Corbeil had good reasons: one-carat diamonds were easy to move, easy to sell, and anonymous. The necklace was a bank account. If you popped the diamonds out of their settings, you could put $300,000 in the toes of your shoes . . .
Another good reason was the sensuality of the stones. Corbeil’s face might have been chopped from a block of oak, but he was a sensual man. He liked the feel of a woman, the sound of a zipper coming down on the back of a woman’s dress, the smell of Chanel. He liked fast cars driven fast, French cooking and California wine, Italian suits and English shoes and diamonds. He hadn’t been able to afford the very best in women, wine, and song until AmMath. Now he had them, and he would be damned if he would give them up . . .
The doorbell rang; he’d been expecting it. He put the book down, slipped the necklace into a shirt pocket, crossed to the intercom, and pushed the button. “Yes?”
“Hart and Benson.” William Hart’s voice. Four men were involved in various parts of the operation. Corbeil himself, as coordinator; Hart and Benson, as security and technicians; and Tom Woods, a computer-encryption expert who loved only money more than codes. Woods was not aware of the Morrison, Lighter, or Ward difficulties, other than that Morrison had been killed in a break-in. He was a nervous man.
“Come in.” Corbeil pressed the door-release button, buzzing them in.
Done,” Hart said.
Corbeil nodded. “So.

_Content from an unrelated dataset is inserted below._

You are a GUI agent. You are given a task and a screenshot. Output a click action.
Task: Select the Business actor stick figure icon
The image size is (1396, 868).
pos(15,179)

There’s no reason to think that anything remains here in Texas.”
“Not as far as we know.”
Corbeil turned away, fished the diamond necklace out of his pocket, and began unconsciously pouring it from hand to hand, as though it were a slinky. “There remains the possibility that he sent his sister something.”
“He could have sent something to anybody; but we can’t find any really close friends. No girlfriends, right now. The sister’s the obvious candidate. I mean, we’re still backgrounding him, but if there’s somebody else, it’s not obvious,” Hart said.
“I wish we’d had time to interrogate him,” Corbeil said. “But the pressure to get him out of the way . . . well, we couldn’t both interrogate him and have a credible disappearance, could we?”